Stored records
━━━━━━━━━━━━━━━━
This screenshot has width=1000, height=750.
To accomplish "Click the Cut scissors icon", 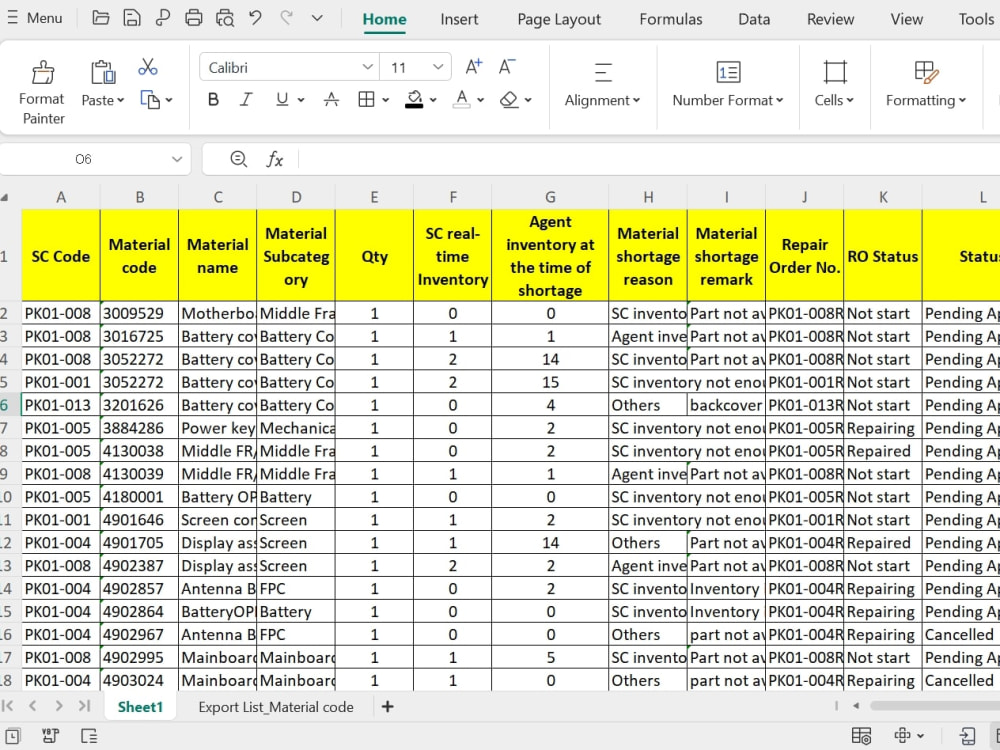I will click(148, 67).
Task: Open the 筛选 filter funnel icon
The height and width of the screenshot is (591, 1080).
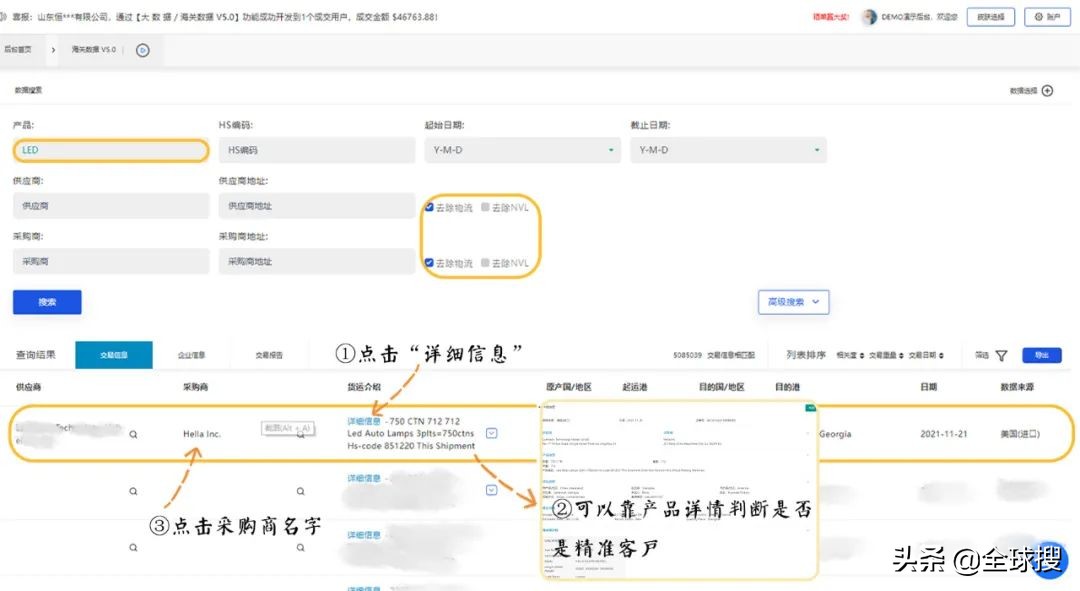Action: click(x=1002, y=356)
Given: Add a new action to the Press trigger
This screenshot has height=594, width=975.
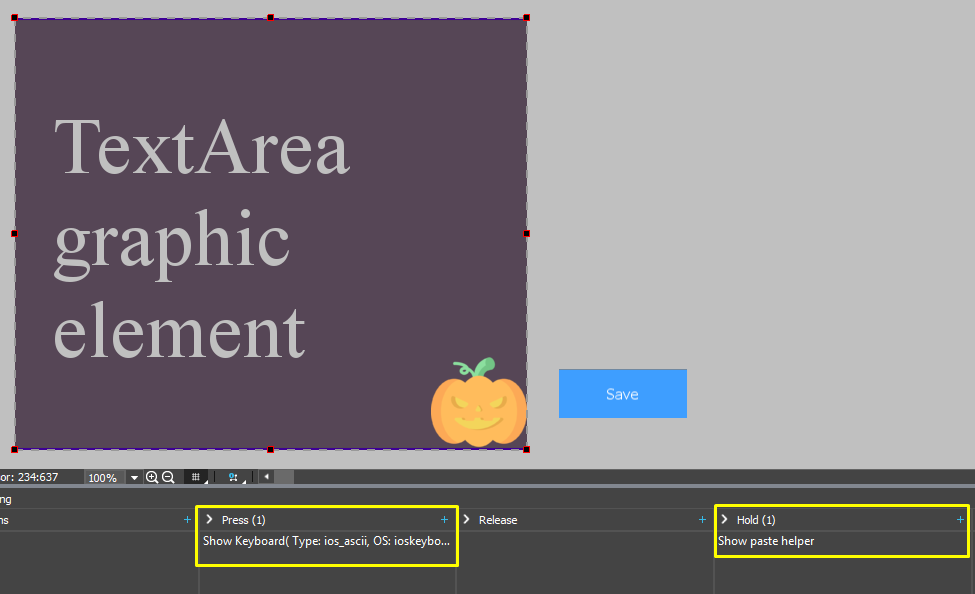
━━━━━━━━━━━━━━━━
Problem to solve
Reproduce each line above that contains "This".

Reply to the exercise
This screenshot has width=1000, height=750.
This screenshot has height=594, width=975.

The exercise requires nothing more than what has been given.